Sie gestalteten den Abend: Heinz Högerle (von links)­, Barbara Staudacher, Karl-Josef Kuschel und Michael Theurer. Foto: Morlok Foto: Schwarzwälder-Bote

Karl-Josef Kuschel stellt in der Ehemaligen Synagoge in Rexingen sein Buch über den Politiker Theodor Heuss vor

Von Peter Morlok

Horb-Rexingen. Im nahezu vollbesetzten Versammlungssaal der Ehemaligen Synagoge in Rexingen stellte am Freitagabend Karl-Josef Kuschel im Rahmen einer Lesung Passagen aus seinem kürzlich erschienen Buch: "Theodor Heuss, die Schoah, das Judentum, Israel: ein Versuch" vor.

"Es gibt kaum einen besseren Ort für diese Veranstaltung als dieses Gebäude, das hundert Jahre lang das geistige und spirituelle Zentrum der jüdischen Gemeinde war", war die Überzeugung des Träger- und Fördervereins, der Kuschel eingeladen hatte. Michael Theurer (MdEuP), 1. Vorsitzender des Vereins, betonte, dass Heuss als erster Bundespräsident ein geschichtssensibler Zeitgenosse war, der die Gnade der Aussöhnung sehr zum Wohle seines Heimatlandes genutzt habe. Heuss sei aber auch nicht frei von Vorurteilen gewesen. Er habe zwar zu den Juden aus Westeuropa immer ein solidarisches Verhältnis gehabt – zu den Juden aus Osteuropa hingegen nicht.

Karl-Josef Kuschel, der in den gut 100 Minuten Redezeit selbstverständlich nur einige Fragmente seiner Publikation anreißen konnte, wies in seiner Einleitung auf den Umstand hin, dass über Theodor Heuss (1884 bis 1963), den ersten Bundespräsidenten, Politiker und Publizisten, ja sogar über den Zeichner und Maler Heuss, fast alles schon gesagt und geschrieben wurde. "Doch ein Aspekt seines Lebens und Wirkens ist bislang beinahe unbeachtet geblieben: sein einzigartig freundschaftliches Verhältnis zu vielen jüdischen Zeitgenossen, zum Judentum überhaupt – und insbesondere sein Engagement um eine wahrhaftige Erinnerungskultur, für eine ›Wiedergutmachung‹ der Verbrechen am jüdischen Volk und die Aussöhnung mit Israel", sagte der Autor.

Heuss habe früh nach dem Krieg das Wort von einer "Kollektivscham" der Deutschen geprägt. Er forderte für die Deutschen einen "schweren Weg der Selbstreinigung", denn dies sei die Grundvoraussetzung für eine glaubwürdige demokratische Zukunft.
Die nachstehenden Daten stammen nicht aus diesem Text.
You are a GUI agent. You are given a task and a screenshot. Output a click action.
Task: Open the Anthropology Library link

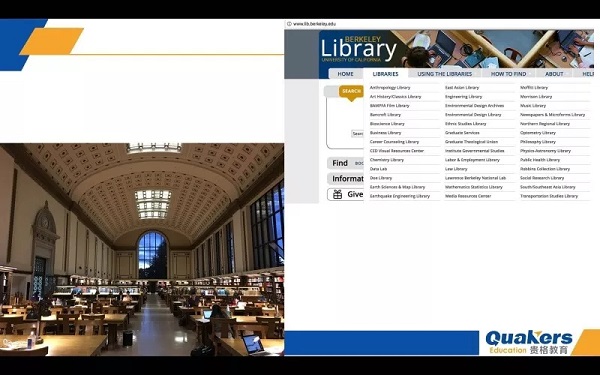pos(390,88)
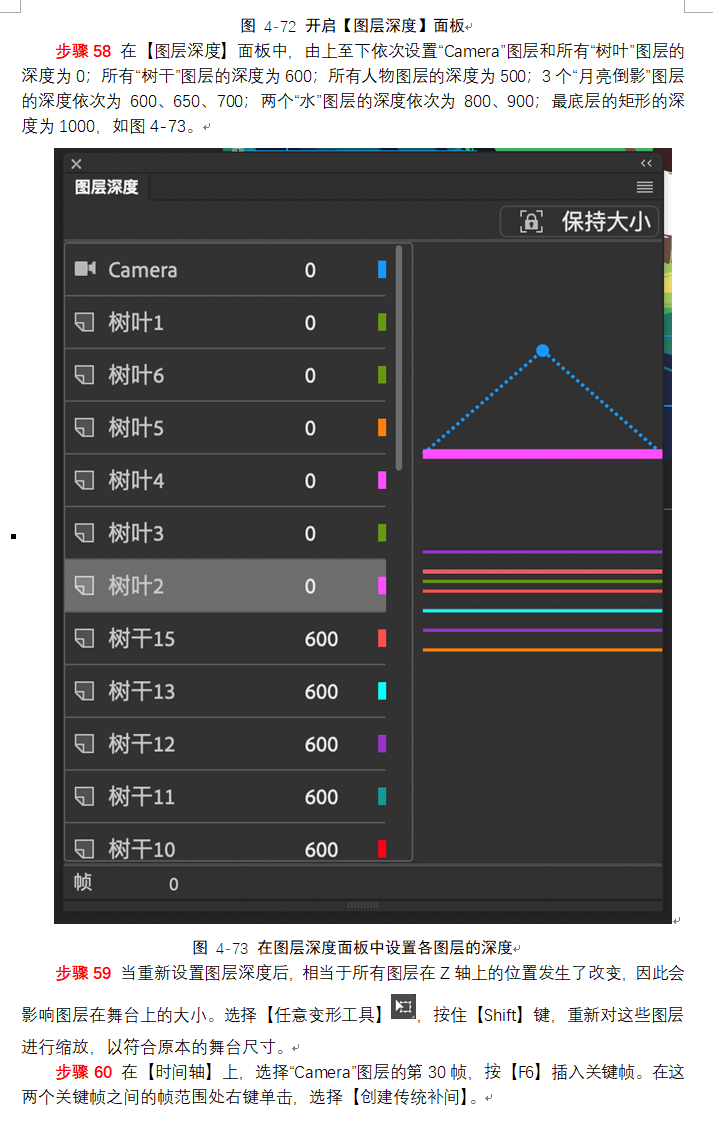Click the 树叶4 layer icon
Screen dimensions: 721x1128
(x=85, y=480)
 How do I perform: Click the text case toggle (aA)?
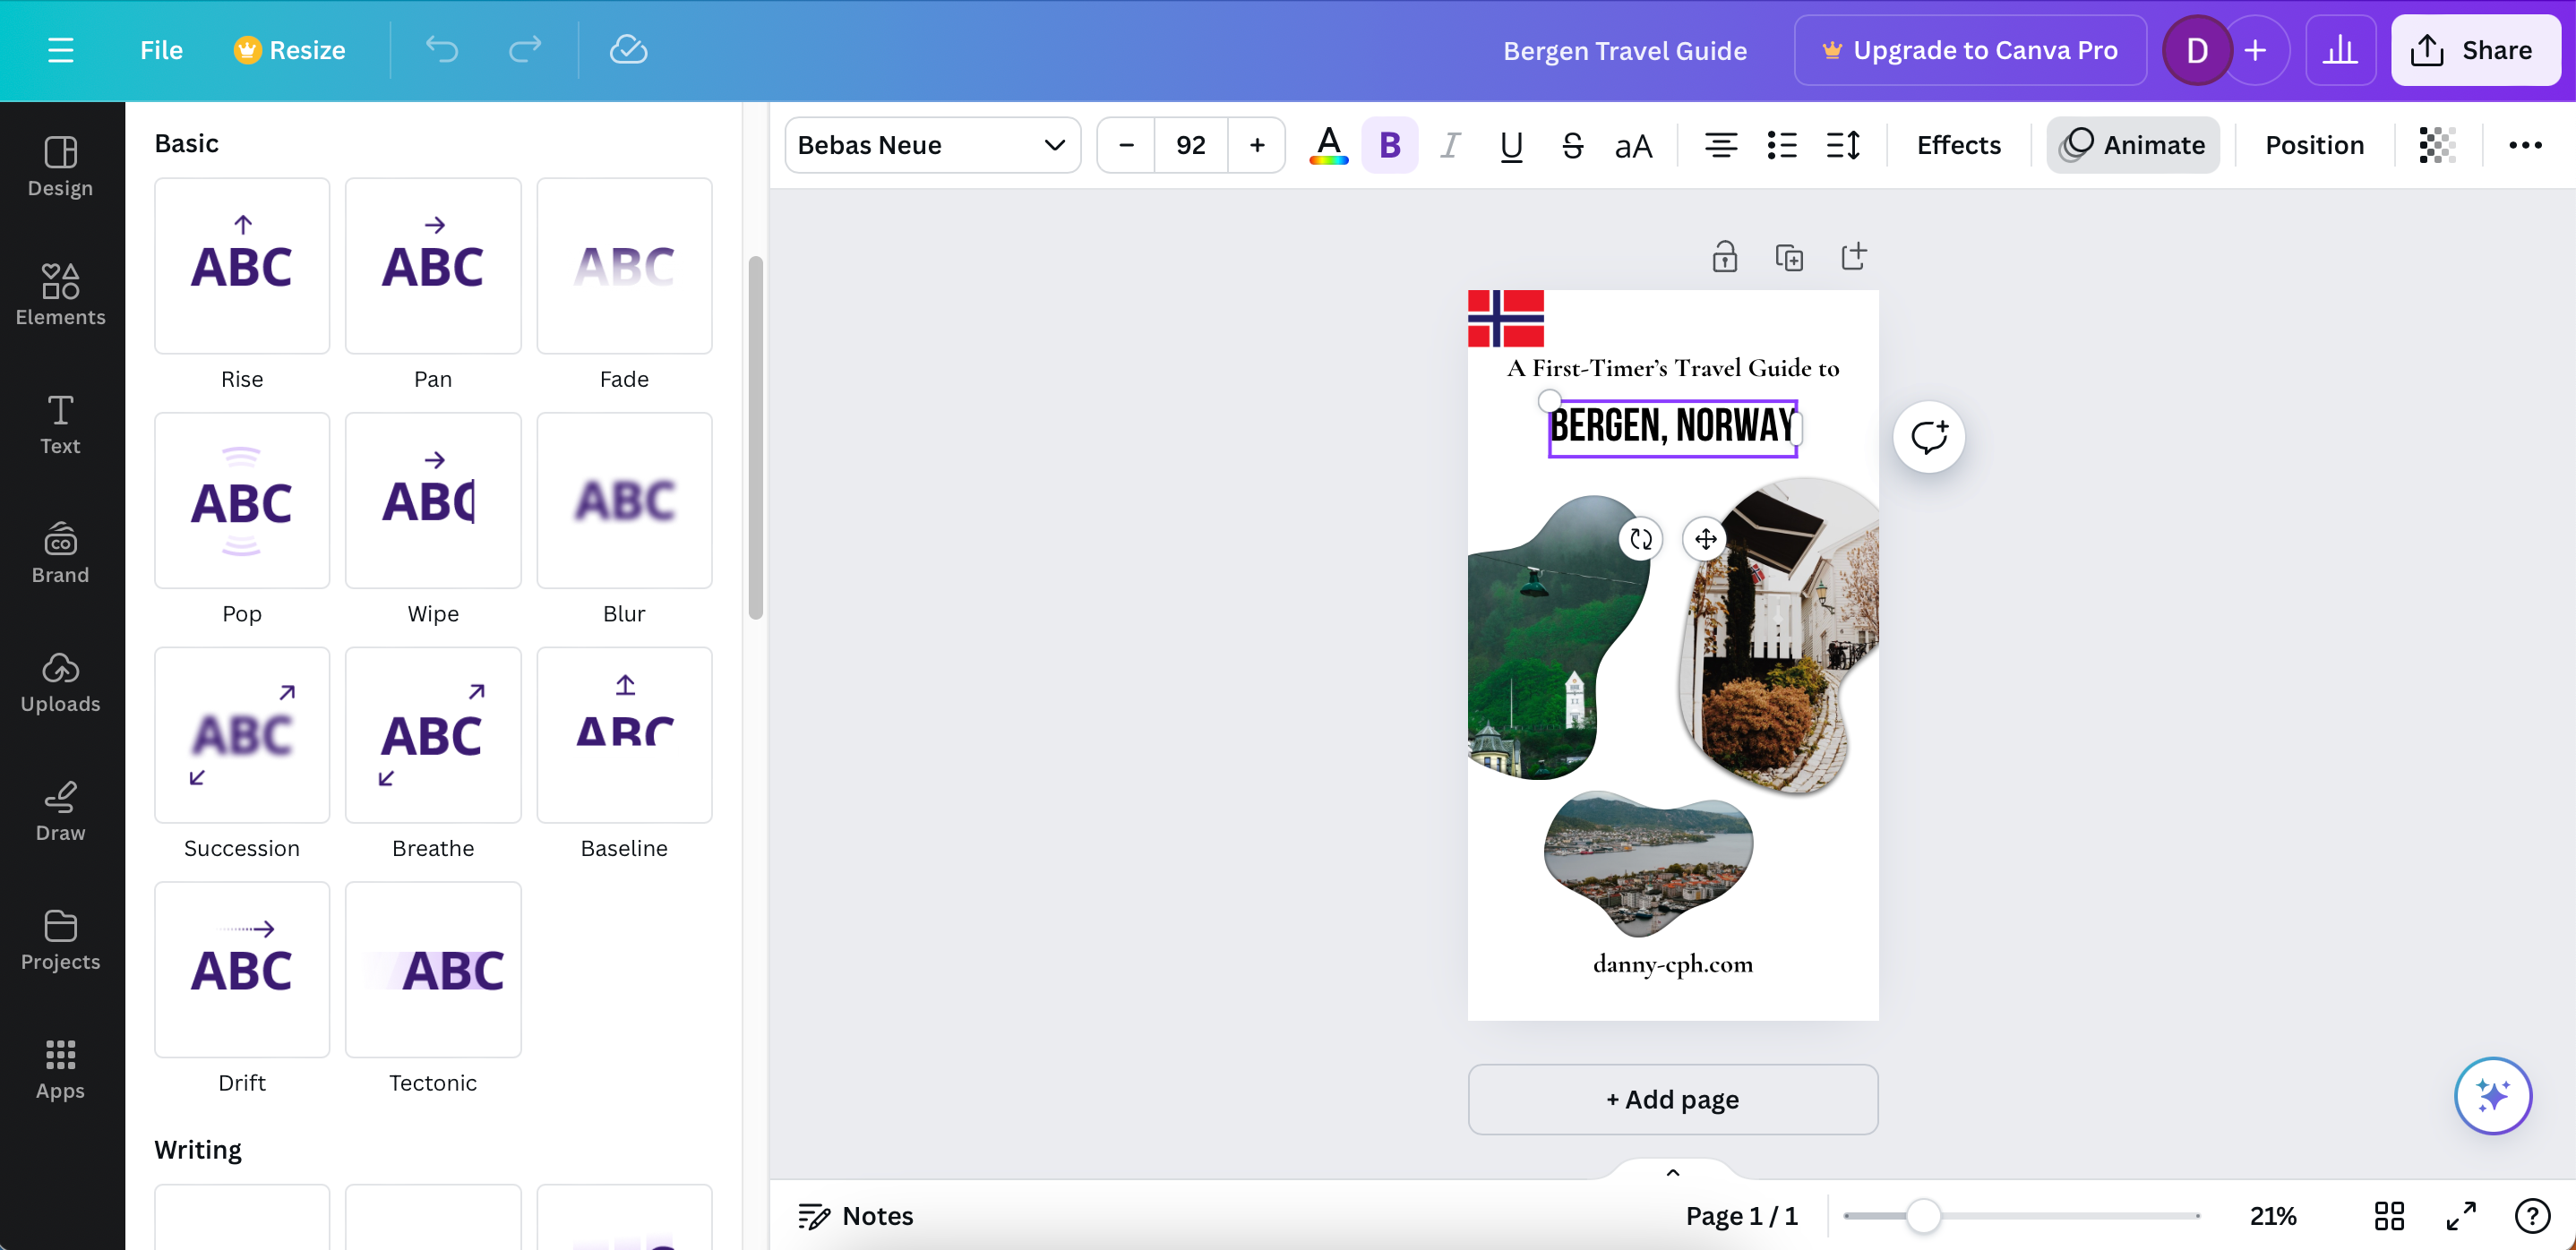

Der Theologe Karl-Josef Kuschel analysierte und interpretierte Heuss’ Engagement für den christlich-jüdischen Dialog. Was ihm dabei half, waren Lebenserinnerungen, Briefe und Berichte von Zeitzeugen.

Kuschel schreibt in seinem Buch auch über den Besuch von Heuss in der Siedlung Shavei Zion, dem "schwäbische Dorf am Mittelmeer". Er betitelt diese Reise als "die Konfrontation mit der Vergangenheit". Heuss reiste als Privatmann im Mai 1960 dorthin, also lange bevor diplomatische Beziehungen zu dem traumatisierten Staat aufgenommen wurden. Während einer Ansprache erwähnte Heuss, dass er auch den Rexinger Lehrer und Kantor Samuel Spatz gekannt habe. "So wurde ich das erste Mal auf den Ort Rexingen aufmerksam", erklärte Kuschel, der sich dann mit Heinz Högerle in Verbindung setzte und von ihm auch eine Privatführung durch das Museum im ehemaligen Jüdischen Betsaal in Horb erhalten habe.

Der Vortrag des Autors war eine Reise durch ein großes Stück der deutschen Geschichte. Von den schwärzesten Stunden der braunen Diktatur und dem Holocaust bis hin zur Annäherung und Aussöhnung mit dem jüdischen Volk. Es war keine leichte Kost, die ihren Schluss mit zwei erschütternden Erzählungen aus dem Buch "Schmale Wege" von Elli Heuss-Knapp, der Ehefrau des "Homo Politicus", fand.